コックスさんは、「子どもが自分自身を見ることができるように、鏡を用意しましょう」と提案します。また、床に座っていろいろな姿勢で遊べるように、プレイマットも用意してあげましょう。

遊びのヒント 1歳〜3歳

感覚を刺激する遊びは、1歳から3歳の誕生日まで続けましょう、とプラトーラはアドバイスしています。ふり」と「まね」を組み合わせた想像力豊かなロールプレイを加えてもよいでしょう。「遊びを学ぶための基礎固めです」。おもちゃのキッチンセットや赤ちゃんの人形など、子どもがふりをすることができるものを用意してあげましょう。

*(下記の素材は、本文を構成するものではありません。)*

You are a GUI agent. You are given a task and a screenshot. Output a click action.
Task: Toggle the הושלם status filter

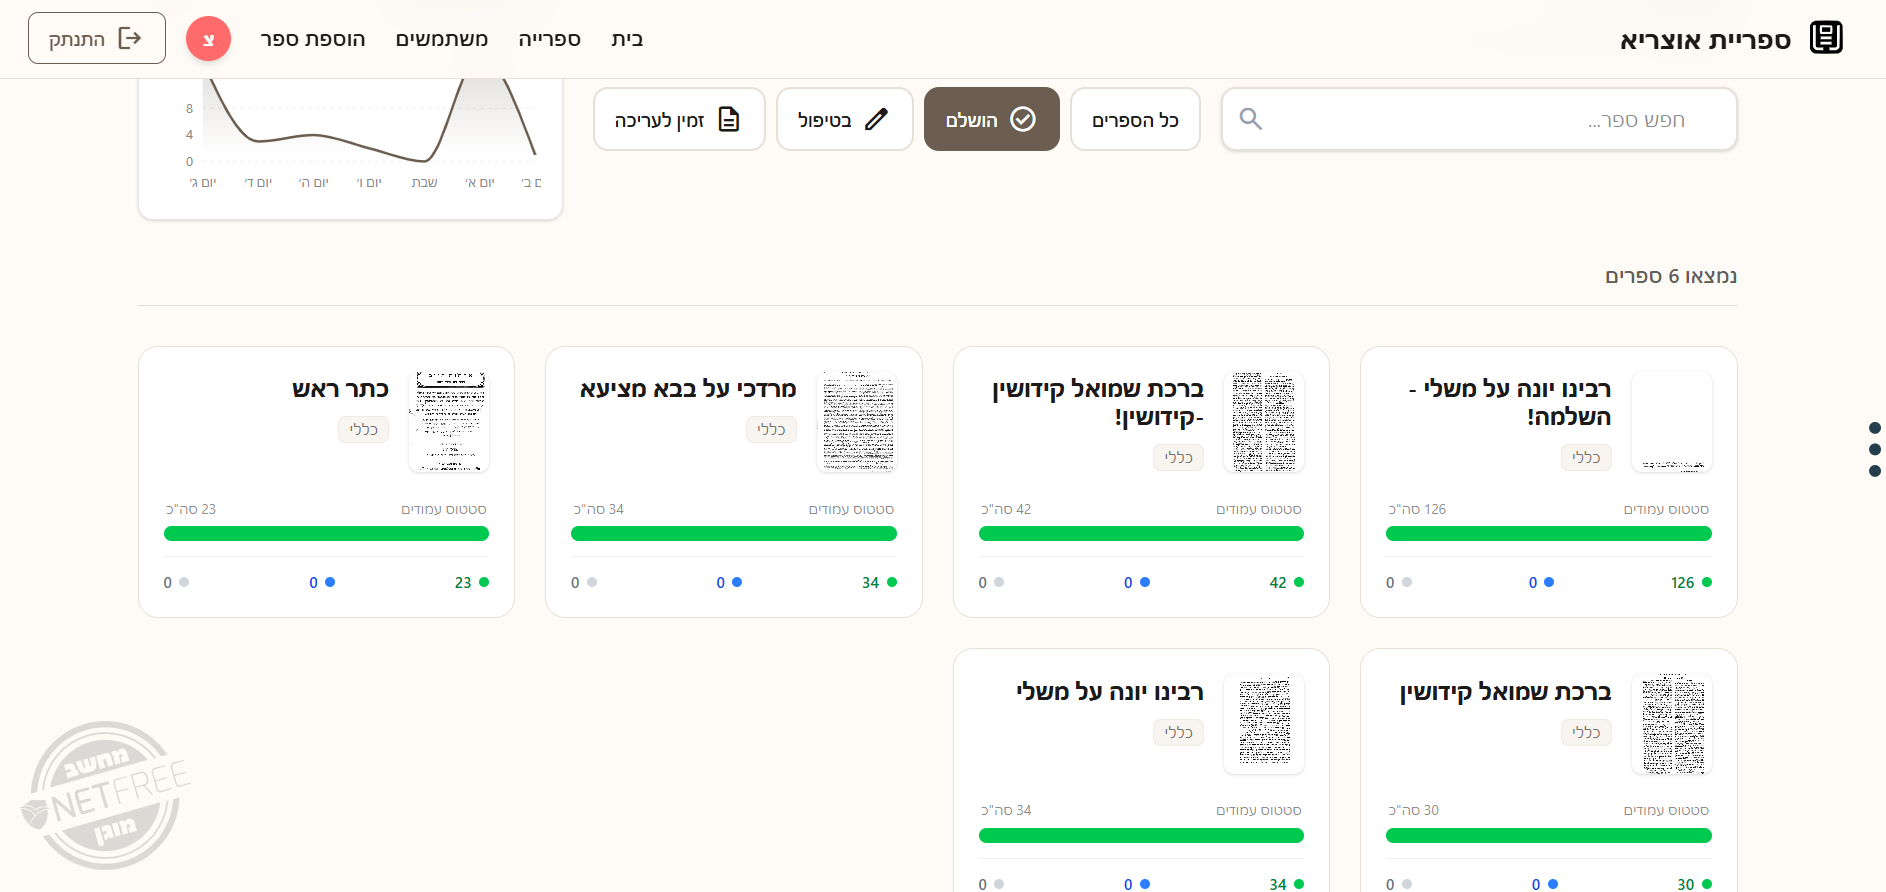(x=990, y=120)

また、トイレトレーニングが始まったら、ミニチュアのおまるに乗せることができる赤ちゃん人形を用意すると、二人のためになるかもしれません。そうすれば、トイレトレーニングが楽しくなると同時に、お子さまにお手本を見せてあげることができます。

この時期には、できるだけおもちゃを操作させるようにしましょう。積み木が理想的です。積み上げたり倒したり、好きなだけ繰り返させましょう。子供は皆、その繰り返しと、おもちゃを使いこなすことを本当に必要としているのです」。

1歳から3歳までに、子供の遊びの時間に構造を加え始めることもできるとDavittは言います。「認知の遅れがある子供たちは、他の子供たちよりもさらに構造から利益を得る"。例えば、「朝起きたらすぐに朝ごはんを食べて、毎朝短いお話を聞くんだよ」と伝えてみてはどうでしょう。

遊びのヒント 対象年齢3歳~6歳

3歳以上になると、子どもの想像力はより強くなるとプラトラさんは言います。そのため、親御さんには、子どもがロールプレイングに参加するよう促し続けることを勧めているそうです。

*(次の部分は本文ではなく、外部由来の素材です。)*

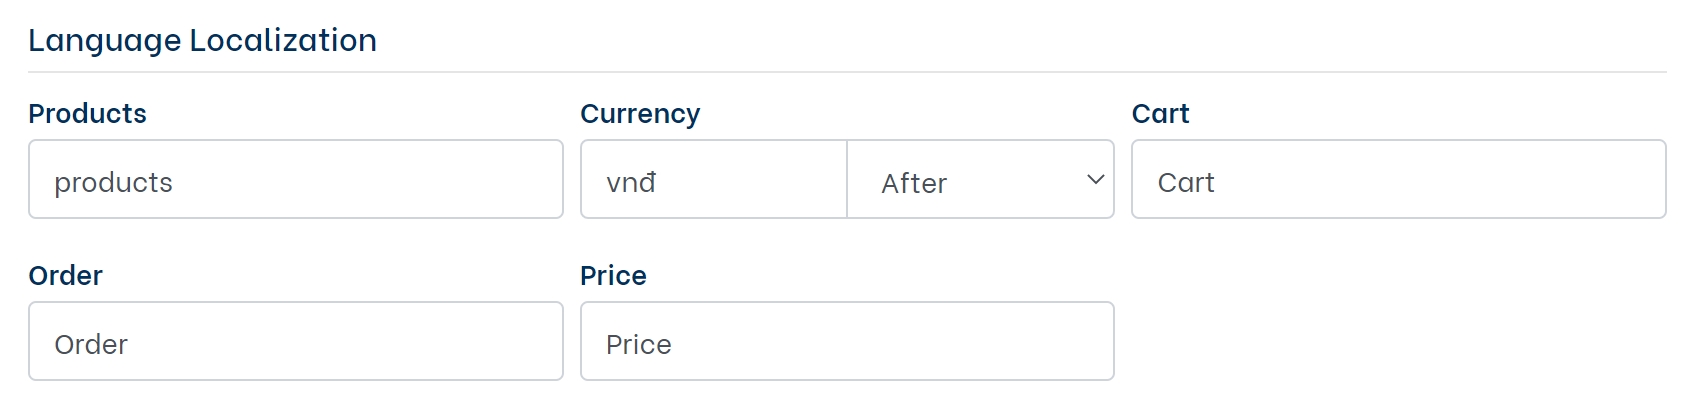Click the Products field label
Screen dimensions: 1694x411
[x=87, y=114]
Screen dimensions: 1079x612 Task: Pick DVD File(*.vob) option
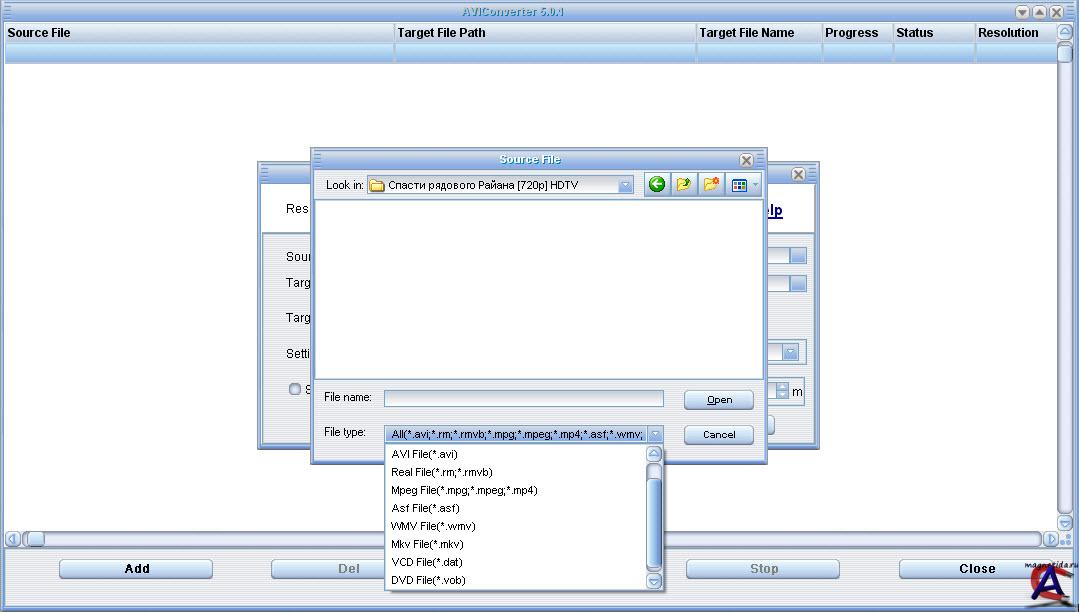[428, 580]
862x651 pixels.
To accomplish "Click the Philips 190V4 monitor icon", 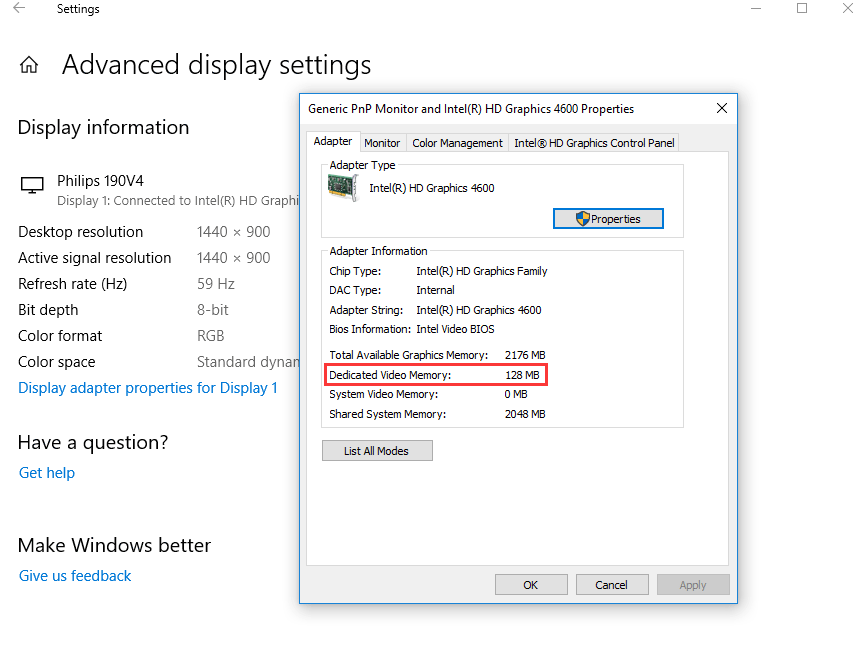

この時期は、図画工作などの表現活動を遊びの中に取り入れるのに最適な時期です。認知に遅れのある子どもにも、他の子どもと同じようにぬりえや絵を楽しんでほしいと、プラトーラは強調します。でも、クレヨンを指の絵の具に変えるなど、お子さまのニーズに合わせて材料を変える必要があるかもしれません。

この時期の子どもたちは、お互いに上手に遊ぶことを学んでいます。そのため、パズルをするのもよいでしょう。ただし、あなたや遊び相手と順番に遊ぶことを学ぶようにしましょう、とコックスは言います。

この年代の子どもたちは、学校や幼稚園に通い始めるかもしれません。「学校で一日中張り切っていたら、帰宅後の遊びはもっとリラックスしたものになるかもしれません」。

学校での活動を家庭でもサポートし、先生やセラピストにアドバイスをもらいながら、最善の方法を考えましょう。例えば、着替えを覚えるのに手助けが必要な子どもには、人形を与えて着替えをさせるのもよいでしょう。